▸ **Work instruction**:
Among the lines below, tally those holding the string "Analysis" and give the total only.

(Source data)

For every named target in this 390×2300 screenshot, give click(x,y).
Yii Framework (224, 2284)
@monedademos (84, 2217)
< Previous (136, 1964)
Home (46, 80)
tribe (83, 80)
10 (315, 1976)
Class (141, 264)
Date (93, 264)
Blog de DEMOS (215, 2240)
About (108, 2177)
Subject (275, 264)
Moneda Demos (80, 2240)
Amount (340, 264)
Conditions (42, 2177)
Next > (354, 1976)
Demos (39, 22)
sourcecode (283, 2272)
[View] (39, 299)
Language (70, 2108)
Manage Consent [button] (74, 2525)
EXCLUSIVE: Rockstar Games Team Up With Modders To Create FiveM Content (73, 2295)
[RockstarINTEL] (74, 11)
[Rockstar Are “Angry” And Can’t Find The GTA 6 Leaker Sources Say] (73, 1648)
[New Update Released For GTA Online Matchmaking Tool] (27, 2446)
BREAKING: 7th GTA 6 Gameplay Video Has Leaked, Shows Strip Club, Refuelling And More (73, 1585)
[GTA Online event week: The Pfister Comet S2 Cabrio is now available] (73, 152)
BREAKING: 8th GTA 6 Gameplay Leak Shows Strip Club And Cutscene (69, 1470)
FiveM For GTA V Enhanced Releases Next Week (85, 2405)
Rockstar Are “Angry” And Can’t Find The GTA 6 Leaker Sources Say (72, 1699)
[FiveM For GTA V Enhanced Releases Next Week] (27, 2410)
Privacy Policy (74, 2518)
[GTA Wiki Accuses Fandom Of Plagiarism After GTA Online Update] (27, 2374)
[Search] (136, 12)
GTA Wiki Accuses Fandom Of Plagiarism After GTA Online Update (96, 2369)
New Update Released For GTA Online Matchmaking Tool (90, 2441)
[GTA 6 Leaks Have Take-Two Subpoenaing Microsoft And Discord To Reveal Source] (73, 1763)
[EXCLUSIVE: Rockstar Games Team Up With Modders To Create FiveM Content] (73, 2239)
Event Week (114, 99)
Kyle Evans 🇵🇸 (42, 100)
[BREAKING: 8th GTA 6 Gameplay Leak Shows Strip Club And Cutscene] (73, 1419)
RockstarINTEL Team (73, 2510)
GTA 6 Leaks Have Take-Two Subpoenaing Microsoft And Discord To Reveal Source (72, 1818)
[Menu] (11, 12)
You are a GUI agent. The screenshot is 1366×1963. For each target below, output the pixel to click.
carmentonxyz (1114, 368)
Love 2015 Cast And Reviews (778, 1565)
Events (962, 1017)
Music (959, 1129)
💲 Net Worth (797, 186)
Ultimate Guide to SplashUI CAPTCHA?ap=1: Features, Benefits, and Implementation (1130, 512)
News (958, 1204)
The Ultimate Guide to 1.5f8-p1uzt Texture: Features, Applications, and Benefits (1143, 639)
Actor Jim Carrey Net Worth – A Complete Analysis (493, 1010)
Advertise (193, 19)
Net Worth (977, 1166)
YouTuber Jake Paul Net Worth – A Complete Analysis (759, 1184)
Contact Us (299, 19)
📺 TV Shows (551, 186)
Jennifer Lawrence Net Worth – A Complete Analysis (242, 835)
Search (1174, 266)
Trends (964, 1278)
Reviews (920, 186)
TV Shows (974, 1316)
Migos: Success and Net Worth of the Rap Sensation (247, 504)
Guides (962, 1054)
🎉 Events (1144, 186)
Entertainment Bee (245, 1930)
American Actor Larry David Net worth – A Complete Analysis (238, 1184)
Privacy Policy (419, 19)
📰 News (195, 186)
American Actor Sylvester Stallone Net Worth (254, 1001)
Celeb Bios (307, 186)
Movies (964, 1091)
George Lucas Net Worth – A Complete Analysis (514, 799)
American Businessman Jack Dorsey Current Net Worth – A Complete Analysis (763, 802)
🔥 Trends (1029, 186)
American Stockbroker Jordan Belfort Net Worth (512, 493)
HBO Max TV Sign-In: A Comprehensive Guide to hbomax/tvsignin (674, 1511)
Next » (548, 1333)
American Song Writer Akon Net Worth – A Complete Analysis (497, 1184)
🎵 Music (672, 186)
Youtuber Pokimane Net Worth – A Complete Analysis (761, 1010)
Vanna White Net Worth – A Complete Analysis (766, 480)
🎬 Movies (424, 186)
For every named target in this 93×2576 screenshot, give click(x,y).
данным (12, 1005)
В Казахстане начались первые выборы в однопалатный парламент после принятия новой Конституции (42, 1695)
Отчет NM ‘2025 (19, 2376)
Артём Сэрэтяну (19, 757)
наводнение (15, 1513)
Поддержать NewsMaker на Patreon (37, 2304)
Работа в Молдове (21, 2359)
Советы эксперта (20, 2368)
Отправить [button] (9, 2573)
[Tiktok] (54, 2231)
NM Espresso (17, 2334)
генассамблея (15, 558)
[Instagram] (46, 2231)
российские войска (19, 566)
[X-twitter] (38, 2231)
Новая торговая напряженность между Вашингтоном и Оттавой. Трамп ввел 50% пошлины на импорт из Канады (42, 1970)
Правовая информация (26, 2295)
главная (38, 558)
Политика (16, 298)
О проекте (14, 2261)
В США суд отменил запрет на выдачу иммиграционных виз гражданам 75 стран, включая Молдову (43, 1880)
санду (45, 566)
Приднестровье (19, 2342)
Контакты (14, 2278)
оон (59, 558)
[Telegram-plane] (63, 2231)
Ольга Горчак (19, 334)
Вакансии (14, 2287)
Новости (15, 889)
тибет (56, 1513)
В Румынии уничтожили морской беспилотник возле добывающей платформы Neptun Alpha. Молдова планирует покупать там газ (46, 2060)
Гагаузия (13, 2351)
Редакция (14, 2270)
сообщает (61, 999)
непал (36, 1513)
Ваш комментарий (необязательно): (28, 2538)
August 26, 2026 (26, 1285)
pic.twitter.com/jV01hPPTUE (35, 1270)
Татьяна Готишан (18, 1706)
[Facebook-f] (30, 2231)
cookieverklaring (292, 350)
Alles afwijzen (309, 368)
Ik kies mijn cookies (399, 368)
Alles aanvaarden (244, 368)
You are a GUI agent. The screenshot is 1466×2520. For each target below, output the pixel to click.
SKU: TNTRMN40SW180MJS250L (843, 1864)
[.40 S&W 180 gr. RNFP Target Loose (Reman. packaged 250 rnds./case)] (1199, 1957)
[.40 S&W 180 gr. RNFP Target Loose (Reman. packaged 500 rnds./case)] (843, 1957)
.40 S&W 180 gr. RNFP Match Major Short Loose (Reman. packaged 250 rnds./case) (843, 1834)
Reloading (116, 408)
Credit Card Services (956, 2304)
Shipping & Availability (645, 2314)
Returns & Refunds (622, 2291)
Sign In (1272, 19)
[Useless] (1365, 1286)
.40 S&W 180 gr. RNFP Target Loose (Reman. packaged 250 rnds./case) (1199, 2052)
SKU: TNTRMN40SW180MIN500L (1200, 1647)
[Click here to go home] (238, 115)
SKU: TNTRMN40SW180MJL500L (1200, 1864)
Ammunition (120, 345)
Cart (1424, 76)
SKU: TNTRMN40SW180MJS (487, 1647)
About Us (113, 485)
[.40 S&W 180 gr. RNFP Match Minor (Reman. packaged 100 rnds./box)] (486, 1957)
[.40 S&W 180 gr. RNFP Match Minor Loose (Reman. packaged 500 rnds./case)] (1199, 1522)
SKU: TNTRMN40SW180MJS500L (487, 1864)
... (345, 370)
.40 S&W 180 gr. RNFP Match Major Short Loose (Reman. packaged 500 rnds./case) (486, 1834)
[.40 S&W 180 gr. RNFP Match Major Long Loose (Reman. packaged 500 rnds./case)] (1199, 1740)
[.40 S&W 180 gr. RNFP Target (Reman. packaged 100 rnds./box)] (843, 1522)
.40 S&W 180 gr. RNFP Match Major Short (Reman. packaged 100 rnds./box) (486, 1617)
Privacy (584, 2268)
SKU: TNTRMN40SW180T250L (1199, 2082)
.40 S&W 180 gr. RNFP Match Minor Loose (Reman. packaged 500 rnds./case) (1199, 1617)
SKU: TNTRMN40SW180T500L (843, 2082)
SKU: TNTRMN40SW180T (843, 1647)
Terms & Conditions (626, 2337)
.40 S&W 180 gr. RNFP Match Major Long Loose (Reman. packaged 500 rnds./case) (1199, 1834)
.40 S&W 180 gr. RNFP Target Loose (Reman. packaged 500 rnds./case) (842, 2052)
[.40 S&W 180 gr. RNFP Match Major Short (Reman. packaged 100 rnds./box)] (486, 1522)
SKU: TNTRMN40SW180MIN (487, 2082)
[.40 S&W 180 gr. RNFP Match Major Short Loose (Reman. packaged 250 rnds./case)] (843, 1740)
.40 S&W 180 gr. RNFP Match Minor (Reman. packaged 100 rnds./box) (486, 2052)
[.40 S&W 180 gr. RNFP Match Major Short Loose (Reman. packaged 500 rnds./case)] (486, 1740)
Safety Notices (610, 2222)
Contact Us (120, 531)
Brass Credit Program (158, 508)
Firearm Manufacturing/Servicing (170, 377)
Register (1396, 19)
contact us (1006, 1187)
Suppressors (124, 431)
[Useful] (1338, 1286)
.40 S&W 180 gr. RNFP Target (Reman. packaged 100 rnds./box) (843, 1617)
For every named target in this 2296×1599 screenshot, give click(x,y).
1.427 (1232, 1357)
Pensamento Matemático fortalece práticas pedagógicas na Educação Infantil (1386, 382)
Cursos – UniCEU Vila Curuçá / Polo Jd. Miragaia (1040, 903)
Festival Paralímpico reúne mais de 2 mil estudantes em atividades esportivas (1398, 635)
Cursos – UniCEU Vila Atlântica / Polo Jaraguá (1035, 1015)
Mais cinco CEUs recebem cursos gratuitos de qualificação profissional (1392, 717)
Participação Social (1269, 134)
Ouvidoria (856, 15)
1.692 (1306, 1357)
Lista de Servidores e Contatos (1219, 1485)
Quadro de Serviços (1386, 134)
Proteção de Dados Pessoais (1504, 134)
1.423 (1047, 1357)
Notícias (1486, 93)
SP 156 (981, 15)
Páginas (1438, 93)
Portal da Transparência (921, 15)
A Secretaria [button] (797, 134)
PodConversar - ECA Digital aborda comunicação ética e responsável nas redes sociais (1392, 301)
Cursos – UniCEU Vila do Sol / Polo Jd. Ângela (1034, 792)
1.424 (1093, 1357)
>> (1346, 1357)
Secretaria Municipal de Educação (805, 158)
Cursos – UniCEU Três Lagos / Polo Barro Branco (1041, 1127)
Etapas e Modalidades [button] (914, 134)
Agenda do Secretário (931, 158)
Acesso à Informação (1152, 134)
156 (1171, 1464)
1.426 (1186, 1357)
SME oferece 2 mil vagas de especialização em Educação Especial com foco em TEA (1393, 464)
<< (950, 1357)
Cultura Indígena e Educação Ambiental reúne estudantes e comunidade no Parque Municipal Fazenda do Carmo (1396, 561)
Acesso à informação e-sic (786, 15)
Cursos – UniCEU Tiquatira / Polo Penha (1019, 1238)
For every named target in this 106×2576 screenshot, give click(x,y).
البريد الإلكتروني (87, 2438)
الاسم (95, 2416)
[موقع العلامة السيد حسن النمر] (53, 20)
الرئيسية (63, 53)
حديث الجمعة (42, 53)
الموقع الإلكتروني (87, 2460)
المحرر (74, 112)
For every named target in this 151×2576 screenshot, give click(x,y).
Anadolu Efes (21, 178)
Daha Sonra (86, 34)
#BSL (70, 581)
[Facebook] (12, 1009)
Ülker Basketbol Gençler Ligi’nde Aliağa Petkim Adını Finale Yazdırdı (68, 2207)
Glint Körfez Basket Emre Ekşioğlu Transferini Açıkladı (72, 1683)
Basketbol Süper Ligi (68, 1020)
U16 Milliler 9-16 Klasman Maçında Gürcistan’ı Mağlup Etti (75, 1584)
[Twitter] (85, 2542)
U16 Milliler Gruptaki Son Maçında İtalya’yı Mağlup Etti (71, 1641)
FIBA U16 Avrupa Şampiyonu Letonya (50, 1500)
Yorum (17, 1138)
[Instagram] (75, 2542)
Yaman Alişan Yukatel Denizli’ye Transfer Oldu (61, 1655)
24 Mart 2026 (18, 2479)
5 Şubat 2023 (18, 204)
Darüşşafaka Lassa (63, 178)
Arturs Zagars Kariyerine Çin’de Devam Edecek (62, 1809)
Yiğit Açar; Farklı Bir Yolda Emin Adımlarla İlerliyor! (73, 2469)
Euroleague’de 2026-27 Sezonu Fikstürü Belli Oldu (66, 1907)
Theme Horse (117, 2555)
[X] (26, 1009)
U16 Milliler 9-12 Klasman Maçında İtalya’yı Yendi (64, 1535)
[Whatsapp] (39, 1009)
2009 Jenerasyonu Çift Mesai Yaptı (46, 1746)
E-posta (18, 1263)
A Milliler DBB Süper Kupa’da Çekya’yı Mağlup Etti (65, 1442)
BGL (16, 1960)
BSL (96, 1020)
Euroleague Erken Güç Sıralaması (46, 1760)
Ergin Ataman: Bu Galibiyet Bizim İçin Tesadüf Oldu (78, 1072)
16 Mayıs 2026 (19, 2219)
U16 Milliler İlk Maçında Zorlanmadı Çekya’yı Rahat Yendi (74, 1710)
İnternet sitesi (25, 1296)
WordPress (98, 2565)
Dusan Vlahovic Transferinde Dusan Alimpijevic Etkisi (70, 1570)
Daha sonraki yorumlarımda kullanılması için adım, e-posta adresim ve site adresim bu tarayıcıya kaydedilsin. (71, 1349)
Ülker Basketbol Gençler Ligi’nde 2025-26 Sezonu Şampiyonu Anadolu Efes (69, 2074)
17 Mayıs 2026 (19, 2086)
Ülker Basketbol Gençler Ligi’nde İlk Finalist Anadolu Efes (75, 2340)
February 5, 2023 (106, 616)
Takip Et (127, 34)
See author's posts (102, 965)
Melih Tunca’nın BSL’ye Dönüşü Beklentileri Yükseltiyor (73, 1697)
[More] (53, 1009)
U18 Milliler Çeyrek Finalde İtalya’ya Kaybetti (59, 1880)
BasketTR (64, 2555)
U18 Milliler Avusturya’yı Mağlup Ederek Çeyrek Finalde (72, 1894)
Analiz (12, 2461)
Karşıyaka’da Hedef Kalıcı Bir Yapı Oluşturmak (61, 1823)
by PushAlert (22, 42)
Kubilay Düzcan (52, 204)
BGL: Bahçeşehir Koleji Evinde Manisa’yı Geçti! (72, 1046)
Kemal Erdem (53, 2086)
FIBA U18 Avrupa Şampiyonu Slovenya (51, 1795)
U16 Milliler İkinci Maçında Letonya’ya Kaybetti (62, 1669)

▸ **Expected answer**:
9